Task statement -
Please restate, exactly as they appear, only the lines from the one that contains "You are a GUI" to the final line of the entries, with no pictures.

Screenshot grounding data
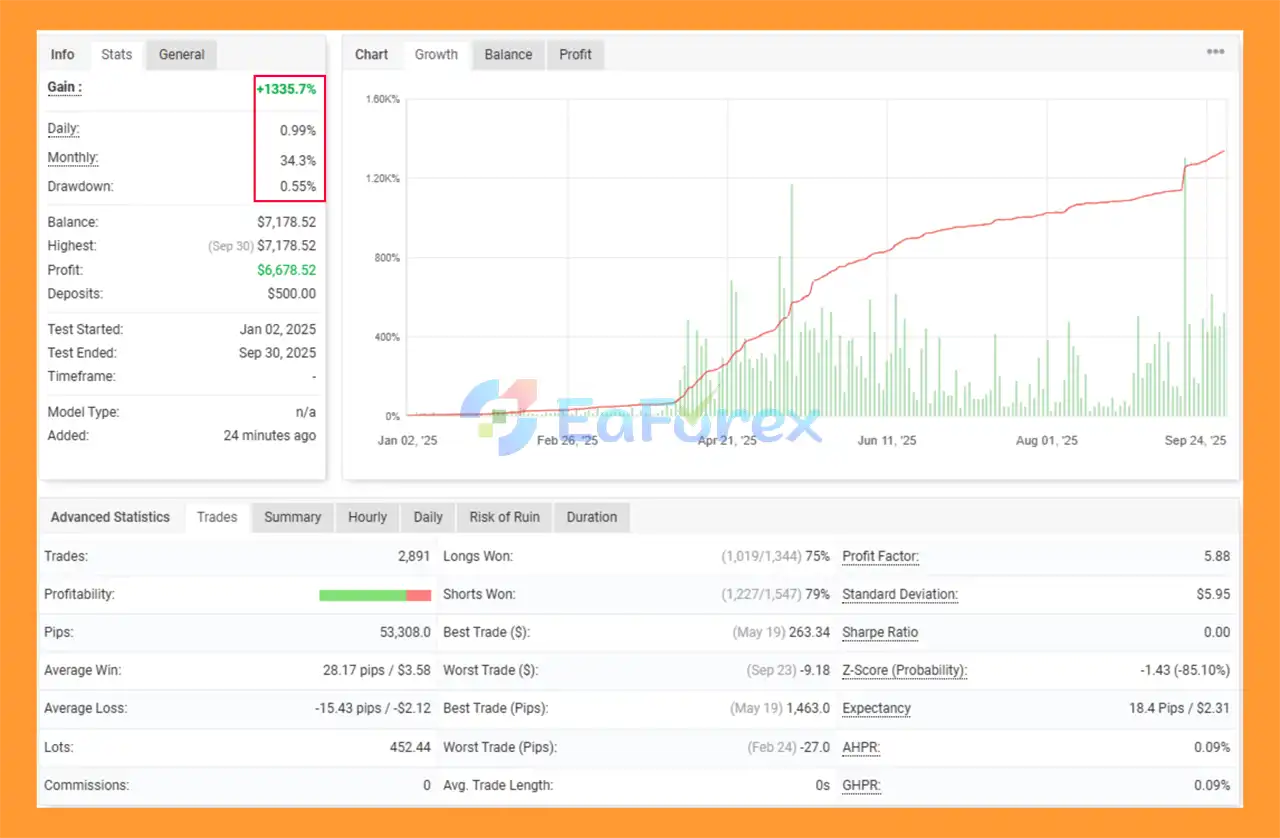The image size is (1280, 838).
Task: Click the Profit Factor label
Action: (x=880, y=556)
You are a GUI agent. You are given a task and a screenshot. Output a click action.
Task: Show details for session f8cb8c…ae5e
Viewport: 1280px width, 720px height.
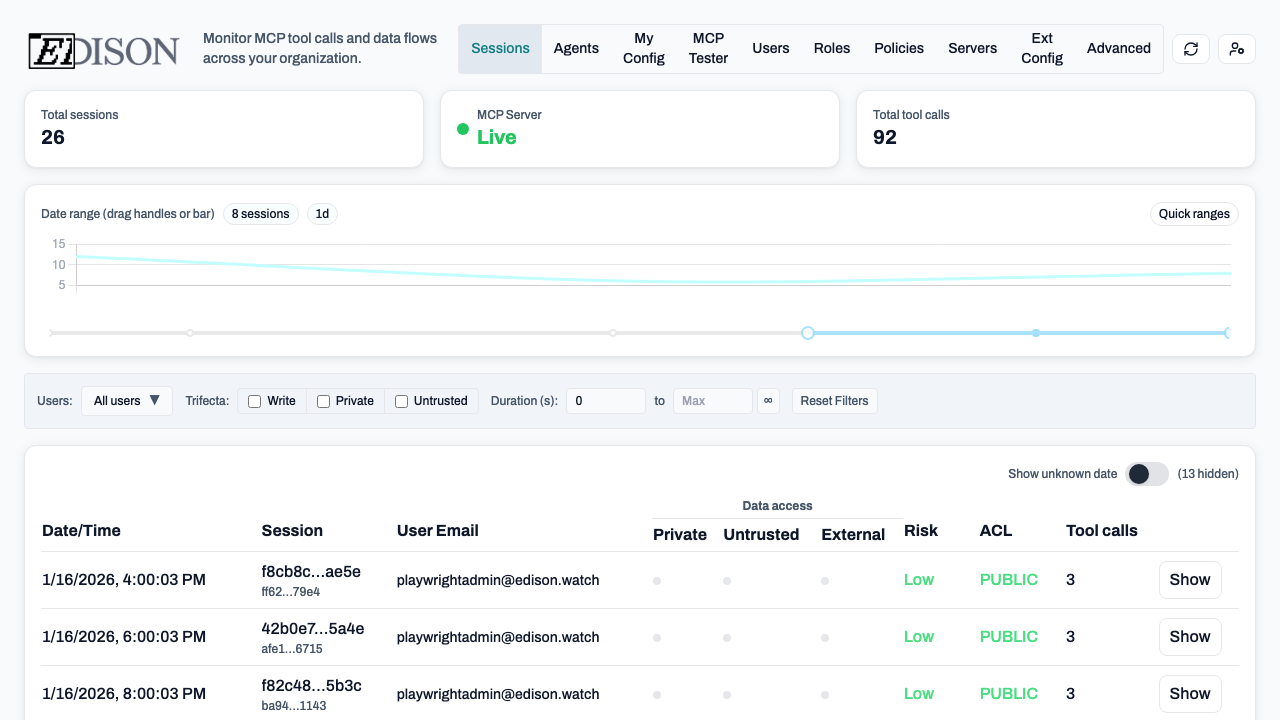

Output -
You are a GUI agent. You are given a task and a screenshot. Output a click action.
Task: Show details for session f8cb8c…ae5e
Viewport: 1280px width, 720px height.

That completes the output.